| | | |

Issue #16

Daily Clips will not publish Wednesday, February 27 so that the editor can attend the monthly meeting of the King County Democratic Central Committee. See you there.

King County

Many questions, some answers, in SPD’s first West Seattle briefing on surveillance cameras

Crews install a surveillance camera near Alki.
Crews install a surveillance camera near Alki.

One month after Seattle Police-managed, Homeland Security-funded surveillance cameras were installed, unannounced, along Alki, SPD reps came to West Seattle to talk with beach residents about the system’s intent and extent. When asked how it happened that there were no public meetings before the cameras were installed, the cops’ answer, in effect, was “Well, we meant to.”  West Seattle Blog, 2-25-13.

 

Dembowski to chair County Council’s Regional Transit Committee

King County council member Rod Dembowski
Dembowski

The Metropolitan King County Council Monday completed its 2013 reorganization with the appointment of Council member Rod Dembowski as chair of the Council’s Regional Transit Committee. Dembowski’s District 1 seat represents Bothell, Kenmore and parts of Kirkland. Dembowski was appointed to the Council on February 11 to fill the vacancy created when Bob Ferguson was elected Washington state Attorney General. Kirkland Reporter, 2-25-13.

The State

Faith healers

Catholics are taking over local hospitals, imposing their faith on your health care, and planning to deny certain treatments for patients who are pregnant or dying. Catholic institutions across the nation are merging with secular hospitals, clinics, and even small private practices at an unprecedented rate. Optimists explain that the consolidation and shared infrastructure help reduce costs. Pessimists point out that the aggressive mergers come at a time when Catholic bishops are exerting and expanding their authority. “I see it as a conscious effort to achieve through the private market what they failed to achieve through the courts or at the ballot box,” says Monica Harrington, a San Juan Island resident who’s spent the last year fighting a Catholic hospital in her town. Stranger, 2-20-13.

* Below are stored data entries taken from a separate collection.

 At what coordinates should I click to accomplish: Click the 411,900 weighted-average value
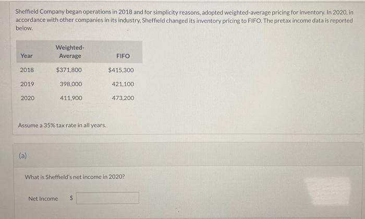[x=71, y=98]
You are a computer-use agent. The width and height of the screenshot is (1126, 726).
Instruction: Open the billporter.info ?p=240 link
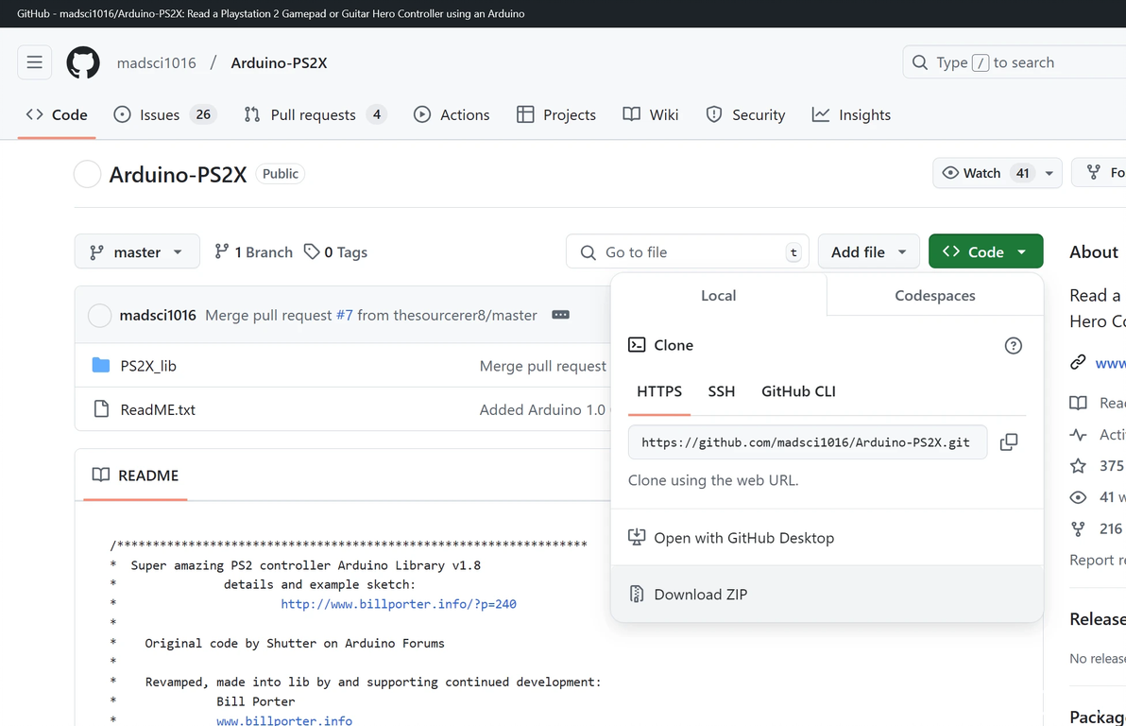399,604
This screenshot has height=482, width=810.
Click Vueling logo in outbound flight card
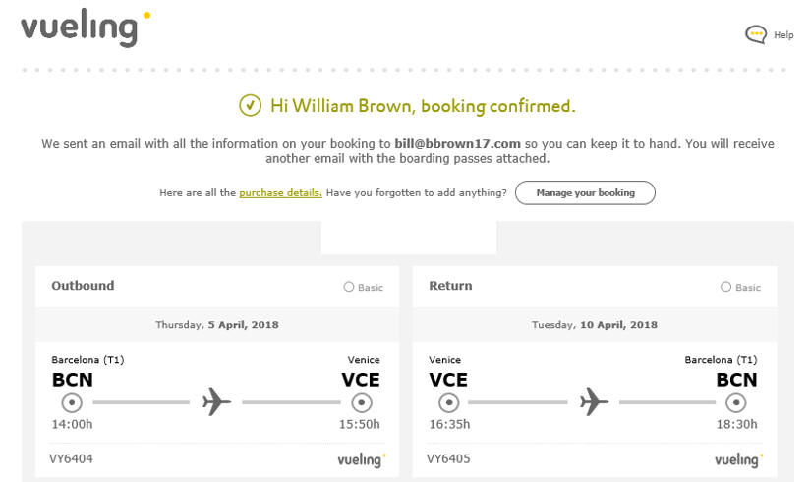[x=362, y=459]
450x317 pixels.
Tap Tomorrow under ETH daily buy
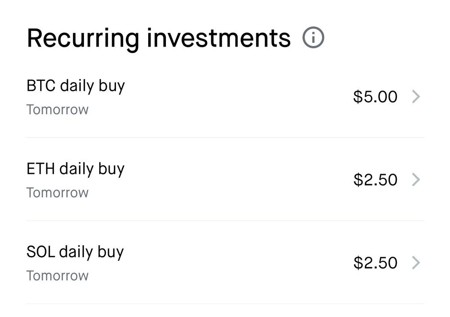57,193
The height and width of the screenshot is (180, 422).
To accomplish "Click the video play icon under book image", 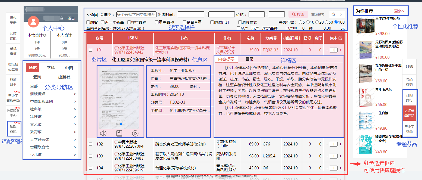I will pyautogui.click(x=135, y=133).
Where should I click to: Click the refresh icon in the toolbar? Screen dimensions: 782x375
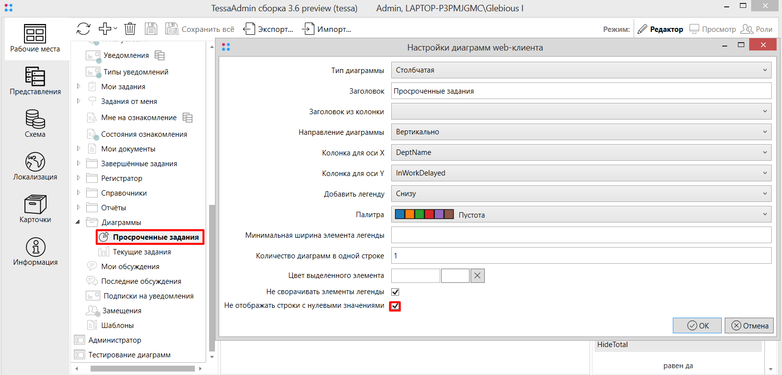(83, 29)
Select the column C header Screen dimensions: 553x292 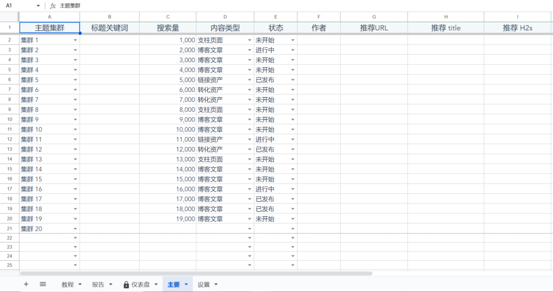tap(167, 17)
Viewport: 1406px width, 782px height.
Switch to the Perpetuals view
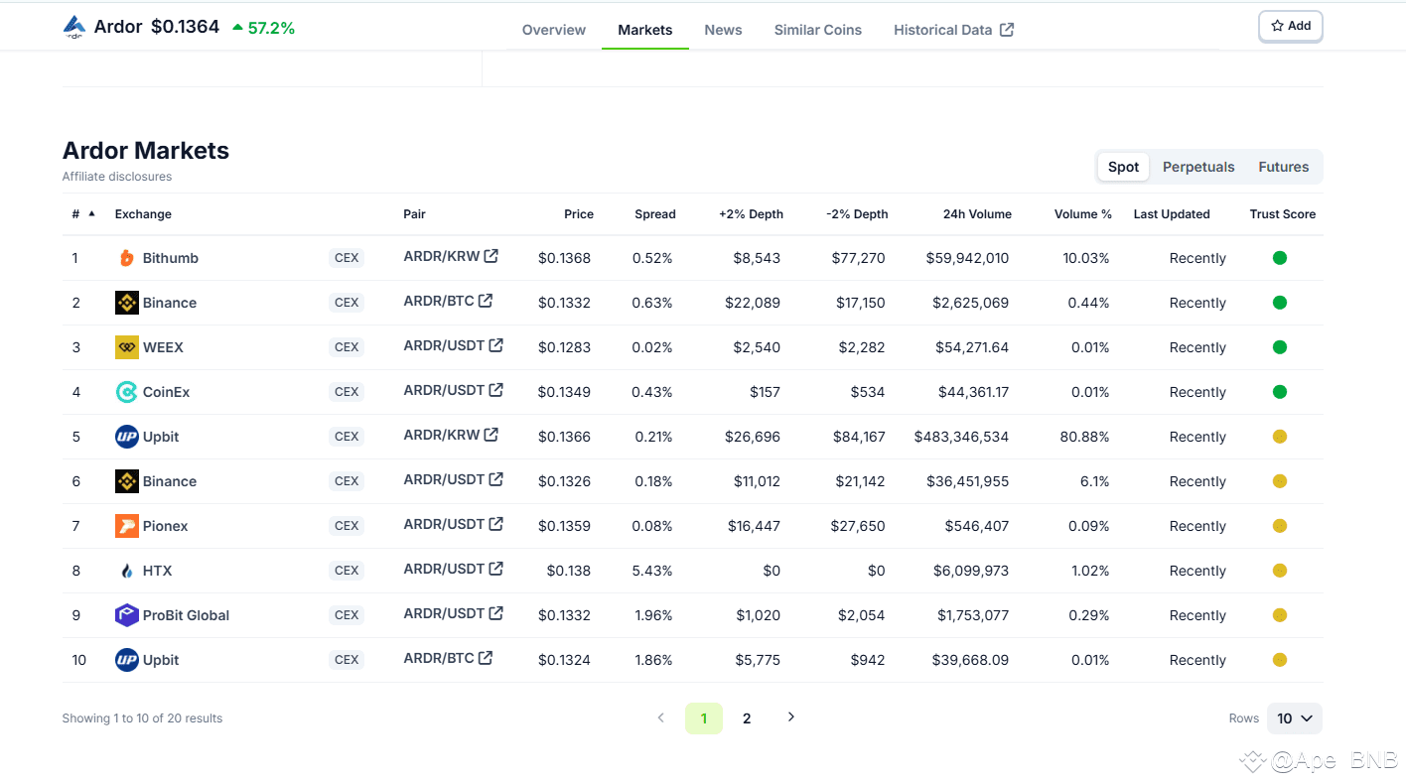pyautogui.click(x=1198, y=167)
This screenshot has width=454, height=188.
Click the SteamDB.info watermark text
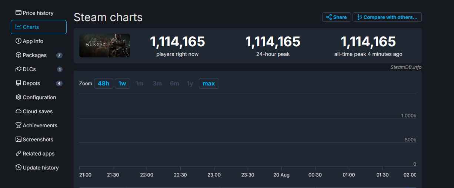tap(406, 67)
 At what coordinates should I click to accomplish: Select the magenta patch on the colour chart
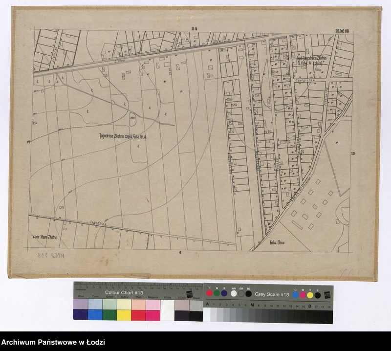[x=153, y=315]
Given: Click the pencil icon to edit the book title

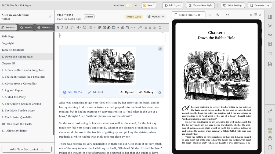Looking at the screenshot, I should point(50,17).
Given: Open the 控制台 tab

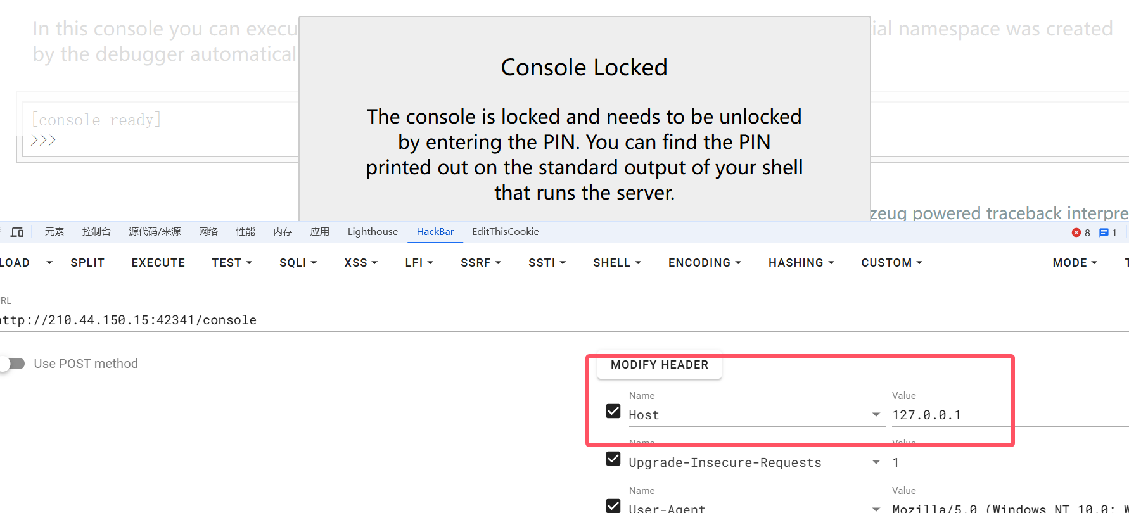Looking at the screenshot, I should point(96,232).
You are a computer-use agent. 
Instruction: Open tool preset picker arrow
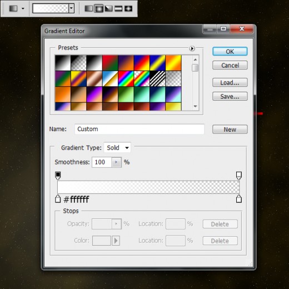pyautogui.click(x=23, y=8)
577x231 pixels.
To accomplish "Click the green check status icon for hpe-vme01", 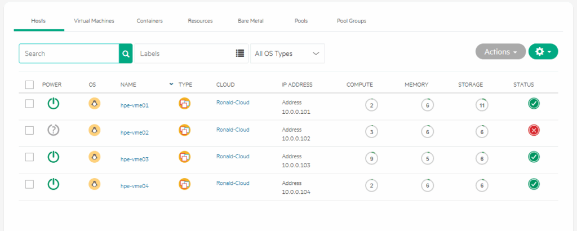I will [x=534, y=104].
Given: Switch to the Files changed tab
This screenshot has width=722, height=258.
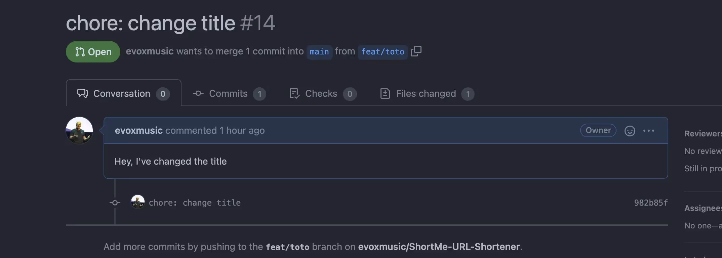Looking at the screenshot, I should [426, 93].
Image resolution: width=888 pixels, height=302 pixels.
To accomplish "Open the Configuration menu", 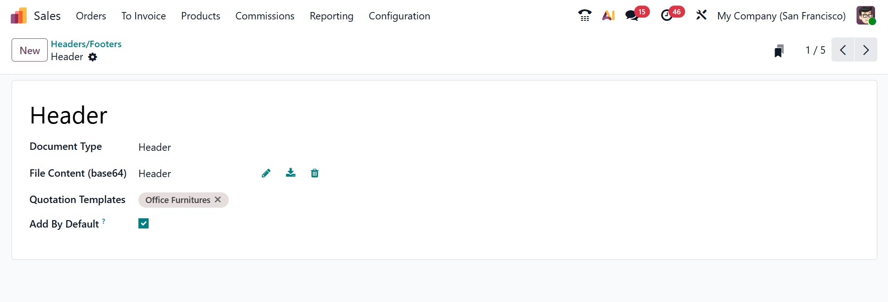I will [399, 16].
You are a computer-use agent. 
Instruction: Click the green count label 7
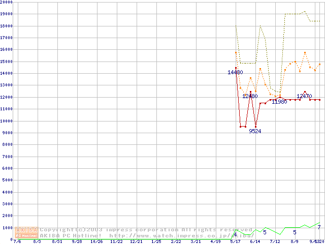319,227
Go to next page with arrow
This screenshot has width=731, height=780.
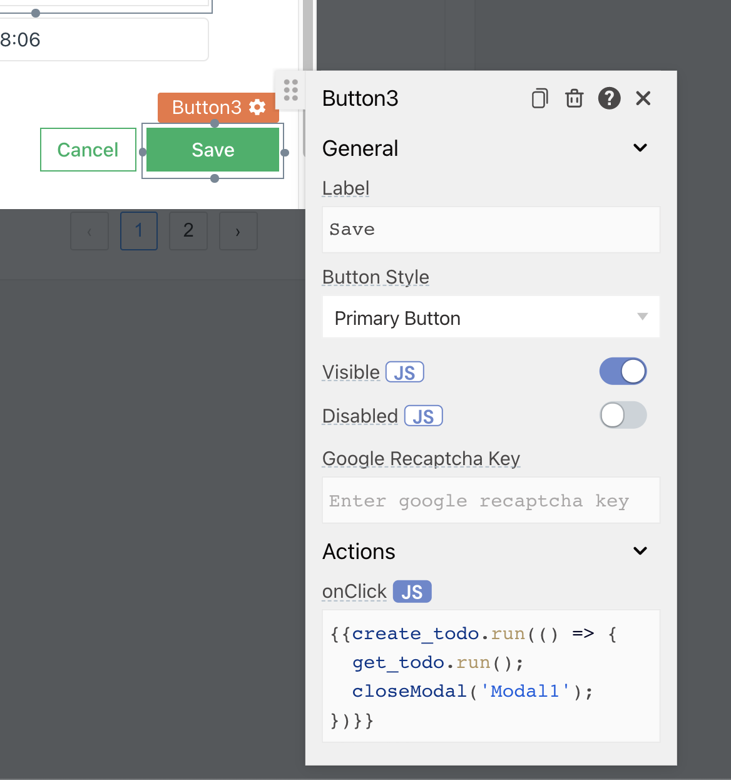click(x=238, y=231)
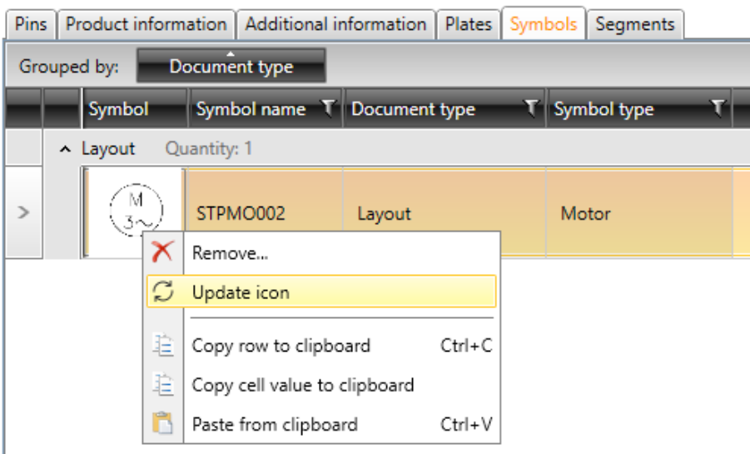Click the motor symbol thumbnail
750x454 pixels.
pyautogui.click(x=136, y=210)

Washington restaurant owners say they are balancing higher minimum wages with business reality

Ram Restaurants' Jeff Iverson
Iverson

Washington’s minimum wage, $9.19 an hour, the nation’s highest, is already more than President Obama’s target for 2015. And the state has seen its minimum wage increased yearly based on rising living costs – just as the president is proposing – for more than a dozen years now. The restaurant industry, which has fought against these changes every step of the way, is recycling, as if we have never heard them before, its tired arguments that they are now employing fewer minimum wage workers. “There’s just less money available to reward the cooks and the managers,” said Jeff Iverson, president of Lakewood-based Ram Restaurants, which has 30 restaurants in the Northwest and other states. Tacoma News Tribune, 2-24-13.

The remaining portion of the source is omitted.